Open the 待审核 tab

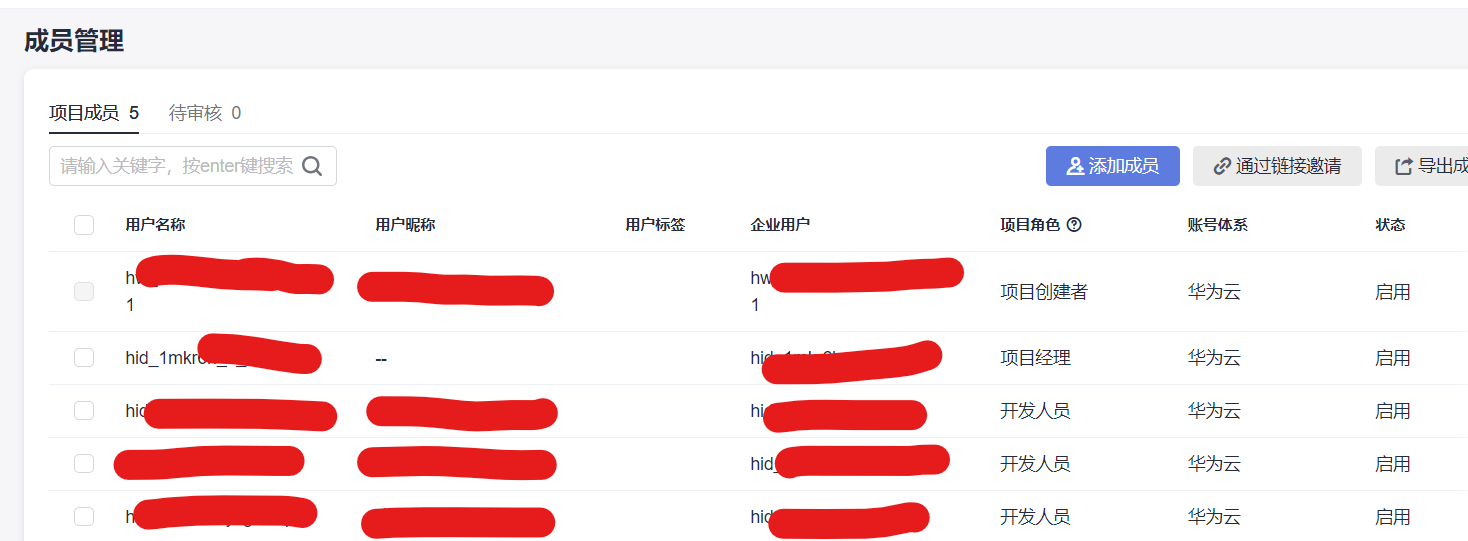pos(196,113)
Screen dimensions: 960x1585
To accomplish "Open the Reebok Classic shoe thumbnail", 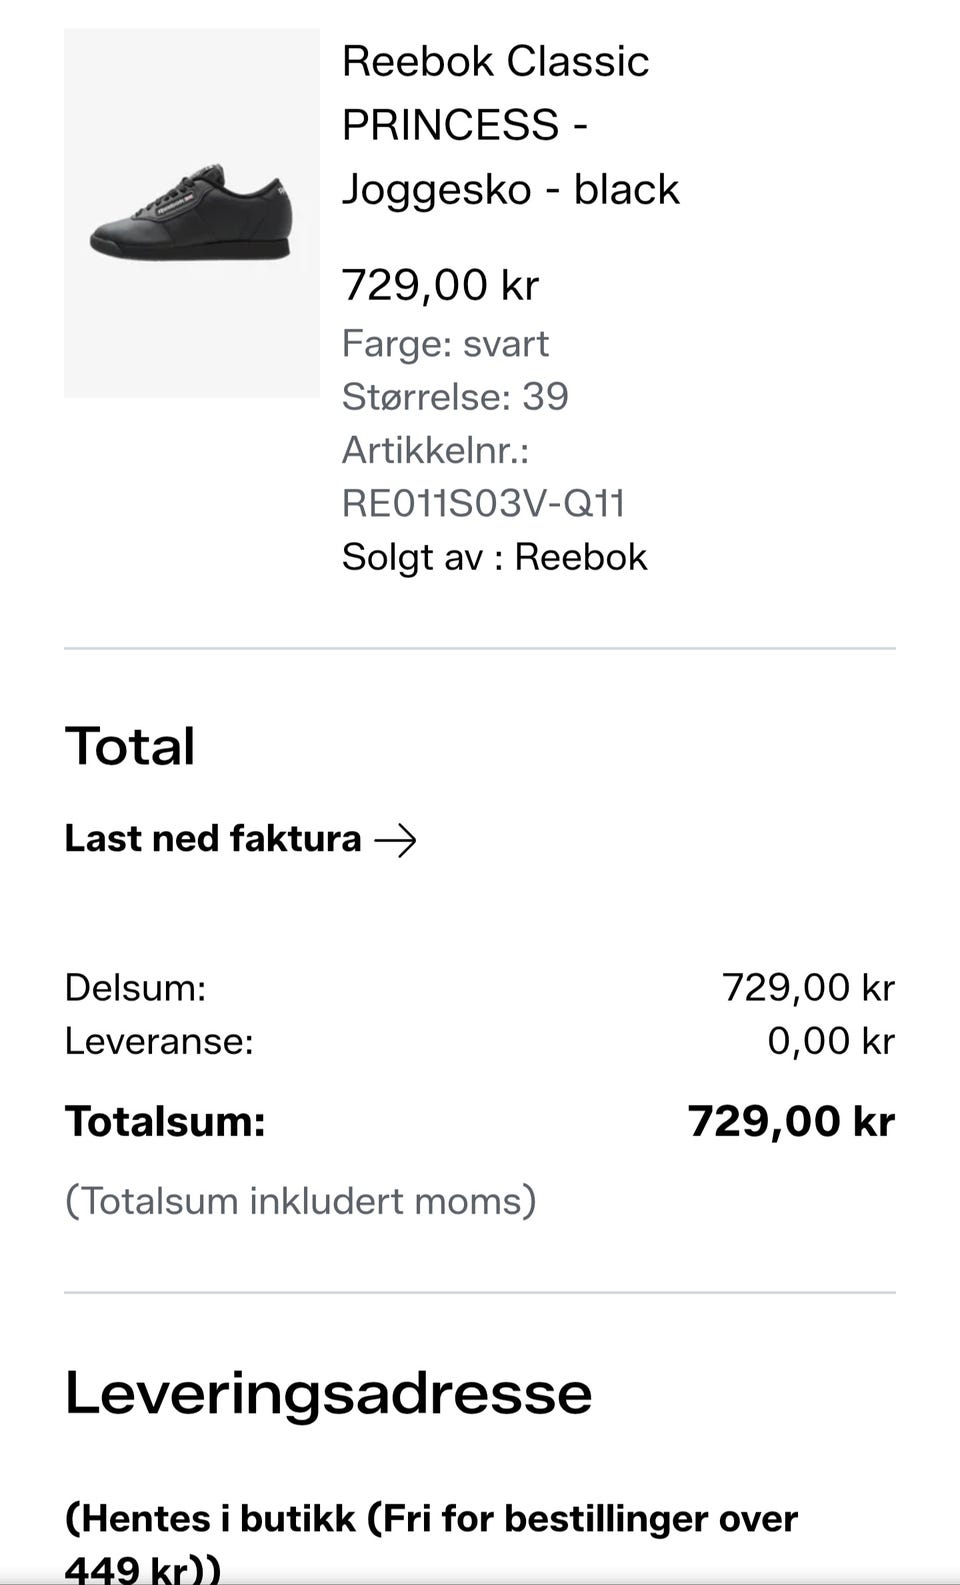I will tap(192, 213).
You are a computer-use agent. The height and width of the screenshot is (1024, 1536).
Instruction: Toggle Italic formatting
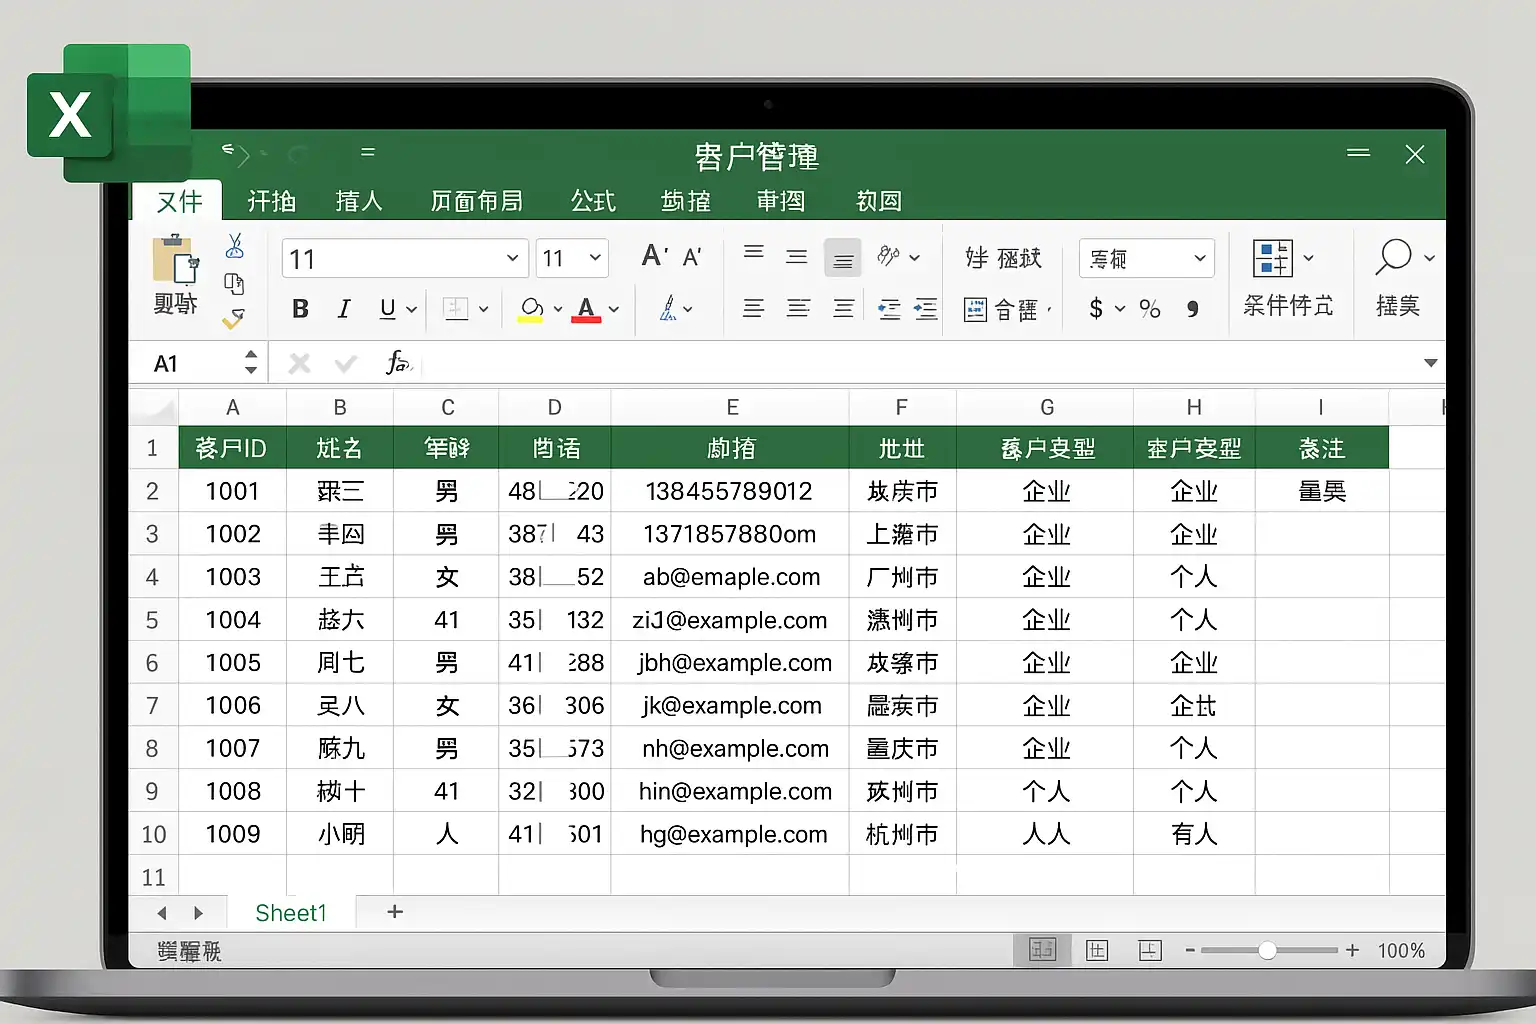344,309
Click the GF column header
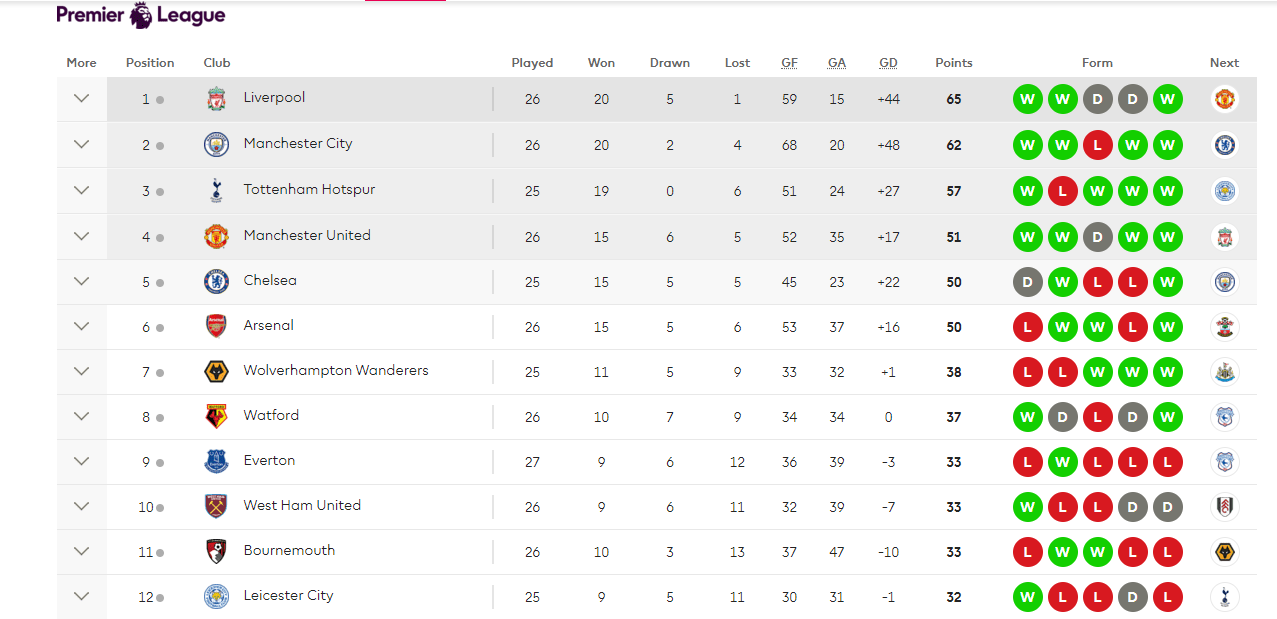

· · · ·

PROMPT: Everything from the line containing "Instruction: Toggle Italic formatting" through the final line of the material must be set down exactly, except the pictures.

ANSWER TO THIS PROBLEM:
Instruction: Toggle Italic formatting
344,309
Click the GF column header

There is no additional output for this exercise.